O que muda na prática

Dados do orçamento indicam que, desde o início do século, o topo de renda teve benefícios tributários médios muito superiores aos de famílias médias. O tratamento fiscal mais equitativo começará a valer agora, com efeito progressivo ao longo do tempo.

A persistência de regras chamadas de “grandfathering” mantém inalteradas as vantagens para investidores existentes, o que agrada alguns e desagrada outros que vivenciaram décadas de concessões fiscais. Economistas dizem que esse ingrediente limita o espaço fiscal para novas alívios.

Reações e perspectivas

Alguns analistas afirmam que a reforma é um avanço que reduz distorções, ainda que não resolva plenamente a crise habitacional. A oposição respondeu com críticas de que as mudanças prejudicarão jovens interessados em entrar no mercado imobiliário.

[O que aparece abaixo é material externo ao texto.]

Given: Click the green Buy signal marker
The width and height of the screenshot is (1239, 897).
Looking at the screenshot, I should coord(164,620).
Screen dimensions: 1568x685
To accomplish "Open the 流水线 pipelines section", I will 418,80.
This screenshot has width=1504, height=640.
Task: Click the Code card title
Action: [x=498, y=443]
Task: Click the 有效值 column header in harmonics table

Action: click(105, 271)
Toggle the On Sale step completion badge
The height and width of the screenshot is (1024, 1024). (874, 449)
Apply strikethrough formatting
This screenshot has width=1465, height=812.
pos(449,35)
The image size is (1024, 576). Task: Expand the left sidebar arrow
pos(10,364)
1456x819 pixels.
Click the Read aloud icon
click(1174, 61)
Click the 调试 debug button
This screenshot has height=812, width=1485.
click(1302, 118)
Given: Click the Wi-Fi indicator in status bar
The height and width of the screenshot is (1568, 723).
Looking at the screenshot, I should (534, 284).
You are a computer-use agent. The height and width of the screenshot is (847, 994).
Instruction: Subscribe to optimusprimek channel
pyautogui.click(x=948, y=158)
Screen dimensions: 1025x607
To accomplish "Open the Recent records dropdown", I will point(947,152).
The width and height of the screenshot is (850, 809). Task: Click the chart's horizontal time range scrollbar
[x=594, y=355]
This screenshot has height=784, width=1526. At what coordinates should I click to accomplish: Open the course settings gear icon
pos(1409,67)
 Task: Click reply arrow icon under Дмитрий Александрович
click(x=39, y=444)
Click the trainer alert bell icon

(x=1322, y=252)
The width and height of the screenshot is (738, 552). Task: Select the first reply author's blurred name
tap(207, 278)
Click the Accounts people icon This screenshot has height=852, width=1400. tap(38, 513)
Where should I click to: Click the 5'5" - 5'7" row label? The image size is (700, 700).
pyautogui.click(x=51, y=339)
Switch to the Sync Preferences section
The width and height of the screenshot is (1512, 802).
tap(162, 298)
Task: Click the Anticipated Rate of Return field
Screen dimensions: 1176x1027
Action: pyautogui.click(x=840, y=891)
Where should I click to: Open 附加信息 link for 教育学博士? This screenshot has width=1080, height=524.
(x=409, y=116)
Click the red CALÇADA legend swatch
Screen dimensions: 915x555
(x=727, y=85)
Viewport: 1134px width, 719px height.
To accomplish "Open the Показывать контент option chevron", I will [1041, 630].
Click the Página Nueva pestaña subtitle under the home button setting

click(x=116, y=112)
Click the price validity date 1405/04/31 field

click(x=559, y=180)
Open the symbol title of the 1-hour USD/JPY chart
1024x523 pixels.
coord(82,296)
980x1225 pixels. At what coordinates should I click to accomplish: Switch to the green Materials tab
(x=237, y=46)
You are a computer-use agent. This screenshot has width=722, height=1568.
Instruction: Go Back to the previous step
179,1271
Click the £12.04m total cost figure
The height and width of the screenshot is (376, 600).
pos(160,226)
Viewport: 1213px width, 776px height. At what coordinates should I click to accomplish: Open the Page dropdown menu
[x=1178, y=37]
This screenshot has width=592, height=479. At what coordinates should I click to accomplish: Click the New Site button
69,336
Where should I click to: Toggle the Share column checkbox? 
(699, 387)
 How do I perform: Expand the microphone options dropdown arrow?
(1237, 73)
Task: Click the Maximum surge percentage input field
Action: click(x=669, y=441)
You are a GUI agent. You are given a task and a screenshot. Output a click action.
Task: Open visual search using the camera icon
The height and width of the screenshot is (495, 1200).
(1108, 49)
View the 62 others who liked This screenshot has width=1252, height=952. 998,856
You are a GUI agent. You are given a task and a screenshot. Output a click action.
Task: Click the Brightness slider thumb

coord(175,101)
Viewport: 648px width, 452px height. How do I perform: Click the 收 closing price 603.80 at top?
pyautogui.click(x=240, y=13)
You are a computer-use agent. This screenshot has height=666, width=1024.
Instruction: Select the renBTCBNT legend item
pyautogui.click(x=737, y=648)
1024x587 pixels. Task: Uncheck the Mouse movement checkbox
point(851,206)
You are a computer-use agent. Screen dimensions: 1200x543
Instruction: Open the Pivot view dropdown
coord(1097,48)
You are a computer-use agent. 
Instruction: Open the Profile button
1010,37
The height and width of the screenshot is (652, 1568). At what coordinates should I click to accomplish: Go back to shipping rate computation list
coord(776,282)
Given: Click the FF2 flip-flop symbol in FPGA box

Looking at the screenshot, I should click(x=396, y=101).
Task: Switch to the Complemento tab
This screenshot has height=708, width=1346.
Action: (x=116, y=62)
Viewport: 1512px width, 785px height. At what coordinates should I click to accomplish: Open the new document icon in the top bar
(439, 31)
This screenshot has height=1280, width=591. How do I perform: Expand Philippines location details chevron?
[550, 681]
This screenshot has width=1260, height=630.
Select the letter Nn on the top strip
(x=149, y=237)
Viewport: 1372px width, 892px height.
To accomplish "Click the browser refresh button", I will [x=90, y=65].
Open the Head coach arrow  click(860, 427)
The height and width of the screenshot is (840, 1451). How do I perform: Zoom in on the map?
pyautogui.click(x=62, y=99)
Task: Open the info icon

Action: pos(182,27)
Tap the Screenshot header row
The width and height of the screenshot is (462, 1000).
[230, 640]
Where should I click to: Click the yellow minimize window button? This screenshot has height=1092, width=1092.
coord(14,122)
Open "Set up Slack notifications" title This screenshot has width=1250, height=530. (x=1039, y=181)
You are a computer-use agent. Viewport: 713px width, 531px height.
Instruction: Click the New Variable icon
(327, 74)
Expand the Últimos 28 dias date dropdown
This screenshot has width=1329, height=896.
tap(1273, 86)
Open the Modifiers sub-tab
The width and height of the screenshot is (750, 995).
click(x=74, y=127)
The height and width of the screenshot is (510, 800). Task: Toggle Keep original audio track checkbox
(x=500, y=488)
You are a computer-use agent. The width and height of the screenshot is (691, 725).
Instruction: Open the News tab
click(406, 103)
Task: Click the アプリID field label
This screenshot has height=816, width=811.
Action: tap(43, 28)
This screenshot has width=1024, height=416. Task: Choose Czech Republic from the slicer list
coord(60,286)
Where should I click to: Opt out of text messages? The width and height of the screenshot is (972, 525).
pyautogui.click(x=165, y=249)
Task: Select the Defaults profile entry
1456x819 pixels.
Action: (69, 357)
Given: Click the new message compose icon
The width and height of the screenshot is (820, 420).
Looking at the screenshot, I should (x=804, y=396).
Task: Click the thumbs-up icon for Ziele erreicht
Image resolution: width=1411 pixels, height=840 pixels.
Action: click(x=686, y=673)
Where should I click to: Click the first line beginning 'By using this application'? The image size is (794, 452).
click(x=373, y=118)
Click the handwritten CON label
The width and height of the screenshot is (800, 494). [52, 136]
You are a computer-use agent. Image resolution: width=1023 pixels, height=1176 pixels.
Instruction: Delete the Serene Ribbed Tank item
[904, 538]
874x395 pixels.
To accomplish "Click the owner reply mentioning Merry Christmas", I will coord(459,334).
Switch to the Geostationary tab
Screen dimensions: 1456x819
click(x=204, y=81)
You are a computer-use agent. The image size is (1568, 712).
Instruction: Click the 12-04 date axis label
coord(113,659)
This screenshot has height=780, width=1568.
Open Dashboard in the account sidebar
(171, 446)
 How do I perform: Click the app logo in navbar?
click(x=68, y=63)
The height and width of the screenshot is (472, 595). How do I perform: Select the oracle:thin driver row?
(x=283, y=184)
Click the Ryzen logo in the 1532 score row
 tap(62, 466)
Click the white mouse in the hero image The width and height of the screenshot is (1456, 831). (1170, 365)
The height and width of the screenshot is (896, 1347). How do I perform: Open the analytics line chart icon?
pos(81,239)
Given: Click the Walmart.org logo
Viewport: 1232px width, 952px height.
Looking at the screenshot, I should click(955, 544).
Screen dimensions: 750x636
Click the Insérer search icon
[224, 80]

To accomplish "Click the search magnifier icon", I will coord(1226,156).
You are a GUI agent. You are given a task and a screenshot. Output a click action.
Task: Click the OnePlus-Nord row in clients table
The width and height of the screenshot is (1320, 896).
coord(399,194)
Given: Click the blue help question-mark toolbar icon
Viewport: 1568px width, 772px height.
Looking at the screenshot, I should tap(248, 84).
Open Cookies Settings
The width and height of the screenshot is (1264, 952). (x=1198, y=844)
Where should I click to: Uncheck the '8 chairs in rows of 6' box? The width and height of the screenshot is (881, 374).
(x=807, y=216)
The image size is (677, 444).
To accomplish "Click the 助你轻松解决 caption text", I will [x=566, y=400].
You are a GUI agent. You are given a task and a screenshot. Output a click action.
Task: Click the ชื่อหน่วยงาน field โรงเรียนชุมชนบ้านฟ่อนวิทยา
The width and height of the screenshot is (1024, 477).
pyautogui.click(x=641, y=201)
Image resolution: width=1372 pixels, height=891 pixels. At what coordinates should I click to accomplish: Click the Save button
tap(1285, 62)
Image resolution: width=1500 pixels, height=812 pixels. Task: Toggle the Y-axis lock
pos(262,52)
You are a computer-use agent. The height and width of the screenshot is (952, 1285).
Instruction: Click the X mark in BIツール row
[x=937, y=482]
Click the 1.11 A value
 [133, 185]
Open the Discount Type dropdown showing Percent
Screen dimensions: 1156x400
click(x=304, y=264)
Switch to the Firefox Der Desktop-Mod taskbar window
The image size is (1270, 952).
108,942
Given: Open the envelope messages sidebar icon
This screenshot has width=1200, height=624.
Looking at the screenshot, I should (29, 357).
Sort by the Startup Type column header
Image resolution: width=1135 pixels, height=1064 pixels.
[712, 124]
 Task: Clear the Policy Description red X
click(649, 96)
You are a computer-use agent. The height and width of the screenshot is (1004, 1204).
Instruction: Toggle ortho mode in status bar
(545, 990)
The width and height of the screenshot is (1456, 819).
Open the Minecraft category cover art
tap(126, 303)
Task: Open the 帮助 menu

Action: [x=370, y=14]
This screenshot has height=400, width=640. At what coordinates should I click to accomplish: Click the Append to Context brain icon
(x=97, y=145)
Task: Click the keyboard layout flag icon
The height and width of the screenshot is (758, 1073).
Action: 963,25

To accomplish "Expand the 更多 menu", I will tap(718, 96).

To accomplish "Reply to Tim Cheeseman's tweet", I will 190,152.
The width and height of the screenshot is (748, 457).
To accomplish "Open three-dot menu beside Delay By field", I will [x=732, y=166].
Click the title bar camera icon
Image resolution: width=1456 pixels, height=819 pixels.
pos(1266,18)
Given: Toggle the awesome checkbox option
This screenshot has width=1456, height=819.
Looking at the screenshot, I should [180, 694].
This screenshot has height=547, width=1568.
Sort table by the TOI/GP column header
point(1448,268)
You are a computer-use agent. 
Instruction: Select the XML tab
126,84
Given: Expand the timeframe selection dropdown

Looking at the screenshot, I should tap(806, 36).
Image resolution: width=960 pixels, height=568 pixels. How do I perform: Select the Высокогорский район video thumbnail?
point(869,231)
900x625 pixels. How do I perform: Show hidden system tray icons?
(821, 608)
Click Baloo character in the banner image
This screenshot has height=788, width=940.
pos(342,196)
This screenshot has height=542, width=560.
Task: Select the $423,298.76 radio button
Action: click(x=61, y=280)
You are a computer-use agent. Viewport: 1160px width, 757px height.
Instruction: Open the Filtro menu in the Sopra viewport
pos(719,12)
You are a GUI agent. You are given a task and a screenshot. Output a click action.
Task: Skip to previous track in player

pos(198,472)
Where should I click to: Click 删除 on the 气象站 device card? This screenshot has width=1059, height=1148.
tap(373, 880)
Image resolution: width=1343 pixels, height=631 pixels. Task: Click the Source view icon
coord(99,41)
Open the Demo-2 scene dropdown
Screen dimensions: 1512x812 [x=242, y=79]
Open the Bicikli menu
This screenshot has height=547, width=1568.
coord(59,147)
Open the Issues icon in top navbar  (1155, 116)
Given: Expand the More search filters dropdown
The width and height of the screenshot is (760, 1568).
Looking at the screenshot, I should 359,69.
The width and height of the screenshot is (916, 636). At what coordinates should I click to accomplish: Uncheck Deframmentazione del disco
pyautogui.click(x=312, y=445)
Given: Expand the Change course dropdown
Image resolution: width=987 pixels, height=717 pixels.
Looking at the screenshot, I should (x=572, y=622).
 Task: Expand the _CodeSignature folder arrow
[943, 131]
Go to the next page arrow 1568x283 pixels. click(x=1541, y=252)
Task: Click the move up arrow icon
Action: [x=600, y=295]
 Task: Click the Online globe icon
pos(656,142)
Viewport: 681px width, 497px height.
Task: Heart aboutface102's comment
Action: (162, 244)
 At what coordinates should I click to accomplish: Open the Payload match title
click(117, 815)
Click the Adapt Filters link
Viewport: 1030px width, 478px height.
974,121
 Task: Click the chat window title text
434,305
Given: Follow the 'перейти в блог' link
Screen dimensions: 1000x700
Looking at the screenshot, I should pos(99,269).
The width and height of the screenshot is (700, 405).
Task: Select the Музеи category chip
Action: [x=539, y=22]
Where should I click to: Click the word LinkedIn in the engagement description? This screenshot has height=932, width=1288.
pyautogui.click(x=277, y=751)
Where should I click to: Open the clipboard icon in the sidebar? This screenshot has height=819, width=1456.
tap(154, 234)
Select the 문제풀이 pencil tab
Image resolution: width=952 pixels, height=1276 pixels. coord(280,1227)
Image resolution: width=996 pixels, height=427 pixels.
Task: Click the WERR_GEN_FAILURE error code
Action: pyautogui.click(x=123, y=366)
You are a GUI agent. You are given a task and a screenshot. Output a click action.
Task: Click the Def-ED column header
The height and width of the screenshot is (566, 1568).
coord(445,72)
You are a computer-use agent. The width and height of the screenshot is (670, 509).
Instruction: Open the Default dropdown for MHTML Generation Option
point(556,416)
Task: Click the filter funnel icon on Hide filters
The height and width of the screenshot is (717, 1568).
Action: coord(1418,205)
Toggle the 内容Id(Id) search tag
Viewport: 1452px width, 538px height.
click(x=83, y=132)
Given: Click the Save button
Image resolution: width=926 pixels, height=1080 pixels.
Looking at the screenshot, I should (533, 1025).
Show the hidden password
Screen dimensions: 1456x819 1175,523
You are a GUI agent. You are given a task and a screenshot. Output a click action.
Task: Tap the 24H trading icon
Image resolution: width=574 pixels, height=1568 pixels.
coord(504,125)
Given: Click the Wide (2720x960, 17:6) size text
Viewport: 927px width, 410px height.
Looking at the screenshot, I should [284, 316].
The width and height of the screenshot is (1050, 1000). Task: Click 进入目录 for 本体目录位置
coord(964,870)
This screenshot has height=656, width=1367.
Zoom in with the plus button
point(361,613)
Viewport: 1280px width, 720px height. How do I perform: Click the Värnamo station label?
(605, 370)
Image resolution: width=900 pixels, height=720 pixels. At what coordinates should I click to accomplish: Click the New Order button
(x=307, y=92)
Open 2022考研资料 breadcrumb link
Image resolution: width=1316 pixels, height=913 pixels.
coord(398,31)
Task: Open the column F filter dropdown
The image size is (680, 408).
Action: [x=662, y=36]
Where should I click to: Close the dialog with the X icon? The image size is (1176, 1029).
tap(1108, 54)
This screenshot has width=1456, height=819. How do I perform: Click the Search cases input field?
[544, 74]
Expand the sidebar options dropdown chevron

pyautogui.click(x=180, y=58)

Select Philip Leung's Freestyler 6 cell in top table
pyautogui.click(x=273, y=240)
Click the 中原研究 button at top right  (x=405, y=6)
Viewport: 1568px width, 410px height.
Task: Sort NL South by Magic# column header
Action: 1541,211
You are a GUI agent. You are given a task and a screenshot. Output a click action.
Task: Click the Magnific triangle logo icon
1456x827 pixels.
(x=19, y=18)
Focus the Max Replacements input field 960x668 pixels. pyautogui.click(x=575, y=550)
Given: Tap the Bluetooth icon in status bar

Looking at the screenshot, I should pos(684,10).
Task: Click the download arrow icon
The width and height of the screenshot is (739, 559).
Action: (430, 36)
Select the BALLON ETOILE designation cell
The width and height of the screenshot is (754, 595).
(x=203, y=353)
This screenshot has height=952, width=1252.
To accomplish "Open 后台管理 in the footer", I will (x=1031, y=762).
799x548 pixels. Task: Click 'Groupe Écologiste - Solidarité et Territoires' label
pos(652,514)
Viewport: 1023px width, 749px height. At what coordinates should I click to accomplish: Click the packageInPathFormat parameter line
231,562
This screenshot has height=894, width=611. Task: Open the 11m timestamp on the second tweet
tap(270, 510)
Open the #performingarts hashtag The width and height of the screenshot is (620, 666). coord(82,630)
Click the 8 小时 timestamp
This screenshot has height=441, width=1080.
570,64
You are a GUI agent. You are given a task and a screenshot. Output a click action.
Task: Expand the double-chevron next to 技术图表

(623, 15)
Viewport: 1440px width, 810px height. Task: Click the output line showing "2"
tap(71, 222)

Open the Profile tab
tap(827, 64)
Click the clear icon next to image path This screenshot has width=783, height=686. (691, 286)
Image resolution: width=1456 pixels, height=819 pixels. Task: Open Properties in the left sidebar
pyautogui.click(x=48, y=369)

O ex-secretário do Tesouro, comentarista da área, aponta que a medida não resolve tudo, mas representa um passo significativo na direção certa. Outros especialistas ressaltam que o resultado dependerá de como o mercado reage ao longo dos próximos anos.

O que esperam os jovens compradores

Líderes de bancada e analistas divergem sobre o impacto para quem busca a primeira casa. Dados indicam que, historicamente, uma parcela dos compradores tem atuado como investidores, o que complica o acesso ao mercado para novos interessados.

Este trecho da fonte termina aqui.